I have worked on a broad range of projects in machine learning and natural language processing.
Details of some of the projects are listed below.

Amortized Inference

For many structured prediction tasks in natural language processing and computer vision, the prediction
phrase is complicated and time consuming. As we move in an era where we dream of processing the entire web
on a daily basis or we want to process the twitter feeds in real time, we need to use the tools over billions
of instances. Many of these instances are similar (e.g. many people blaming Democrats or many people blaming
Republicans for the Government shutdown). Our tools will process many similar instances and therefore it
is bound to repeat the same computations again and again. The method we proposed was to store the predicted
structure for inputs as we process them and for each new input, check the cache of previously processed inputs
to see if some theorecital conditions are satisfied to guarantee that one of structures predicted previously
will be the optimal structure for the new input (without solving the new input problem). As we process more,
our cache will get richer and we will need to solve fewer problems from scratch in future as we will be able
to answer most of the problems from cache alone.

Relevant Publications

Gourab Kundu*, Vivek Srikumar*, Dan Roth, Margin based Decomposed Amortized Inference, Annual Meeting of
Association of Computational Linguistics (ACL), 2013 Poster
Vivek Srikumar*, Gourab Kundu*, Dan Roth, On Amortizing Inference Cost for Structured Prediction, Empirical
Methods on Natural Language Processing (EMNLP)2012 Poster

Domain Adaptation

Statistical learning methods have an assumption that the training and test data are drawn from the same
distribution.

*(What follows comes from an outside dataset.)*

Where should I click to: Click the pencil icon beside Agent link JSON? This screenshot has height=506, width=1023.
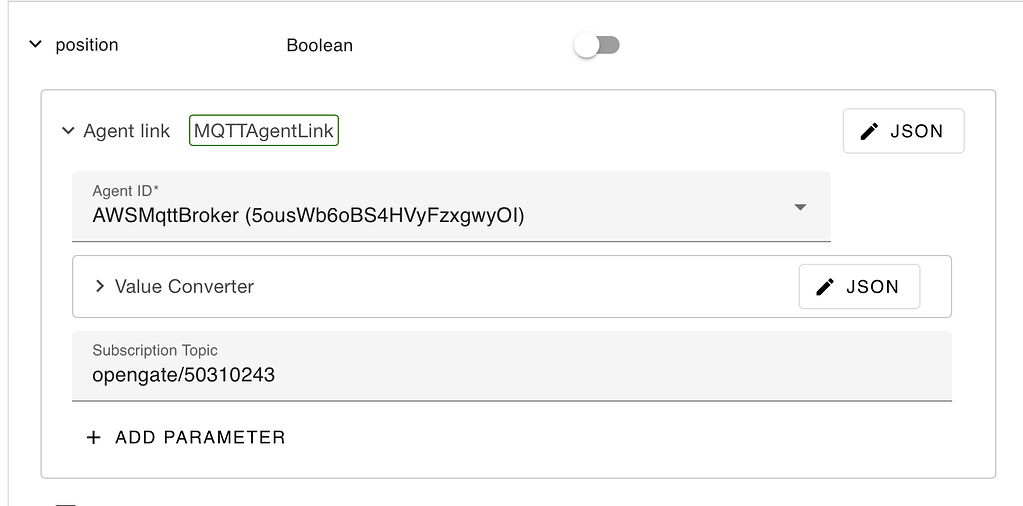pos(869,131)
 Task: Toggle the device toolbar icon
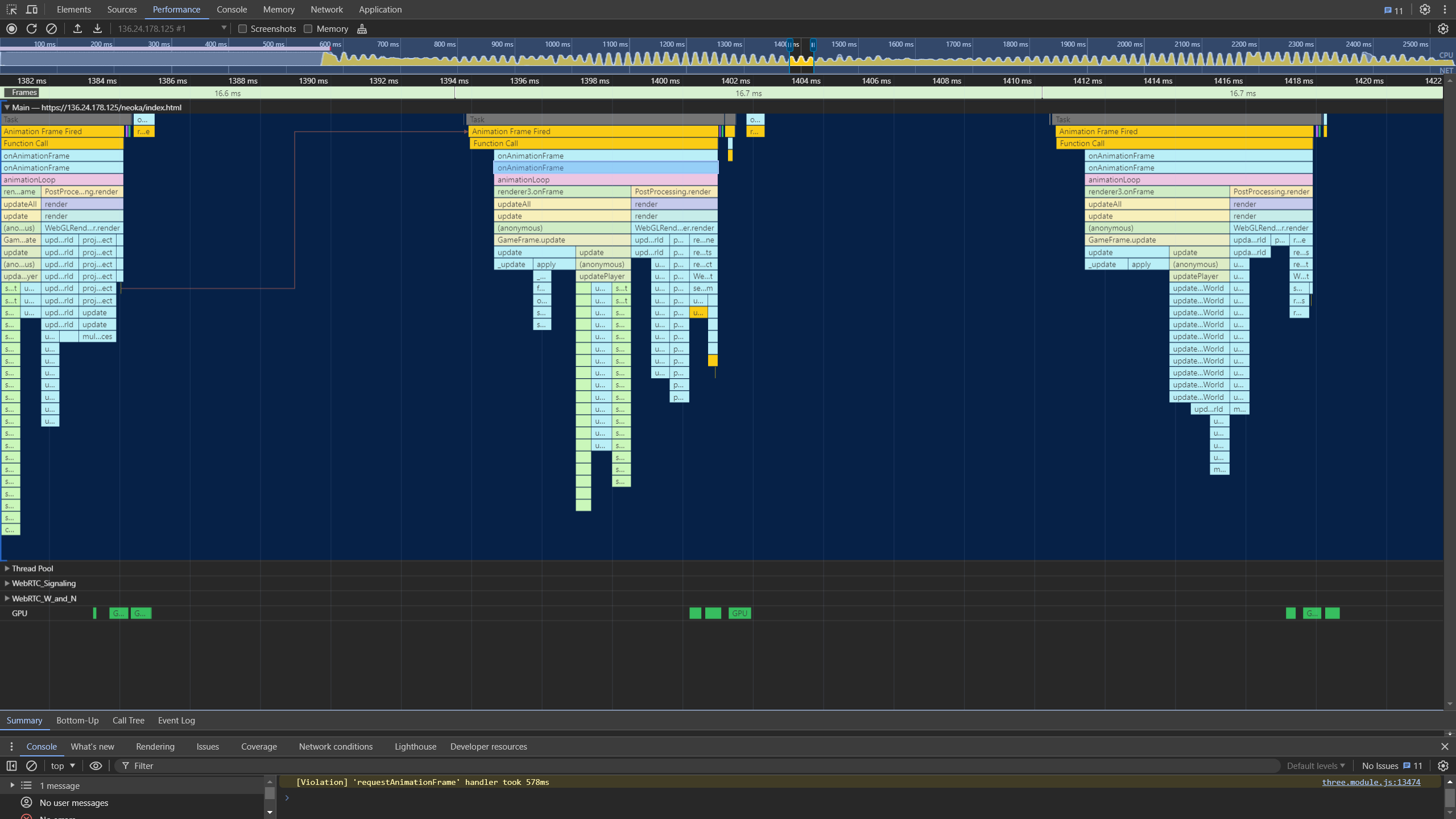click(x=32, y=10)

Unfortunately, in fields like language processing and computer vision and others, quite often
we have to train models from training data of one domain and need to test it on data from a different domain.
As labeling data is very expensive and the number of different domains is very large, it is infeasible to label enough data
from each domain and train a separate model for each domain. The solution is then to train a model from training
data of some domain and then adapt the model for a new domain without any labeled data. The direction I am working on
is to use the same model on all domains and change the text from each domain so that the same model can have high accuracy
on this adapted text. Text adaptation for a new domain can be less time consuming than building a new model for
each new domain. Moreover, model adaptation is infeasible when the model is itself a mixture of several independent
models and tools. In these cases, text adaptation is the only feasible solution.

Relevant Publications

Gourab Kundu, Dan Roth, Adapting Text instead of the Model : An Open Domain Approach, International Conference on
Computational Natural Language Learning (CoNLL), Portland, 2011. (BEST STUDENT PAPER AWARD)
Gourab Kundu, Ming-wei Chang, Dan Roth, Prior Knowledge Driven Domain Adaptation, ICML Workshop on Combining Learning
Strategies to Reduce Label Cost, Seattle, 2011
Gourab Kundu, Ming-wei Chang, Dan Roth, ChengXiang Zhai, A New Framework for Domain Adaptation without Model Retraining,
Computer Science Research and Technical Reports, University of Illinois (2013)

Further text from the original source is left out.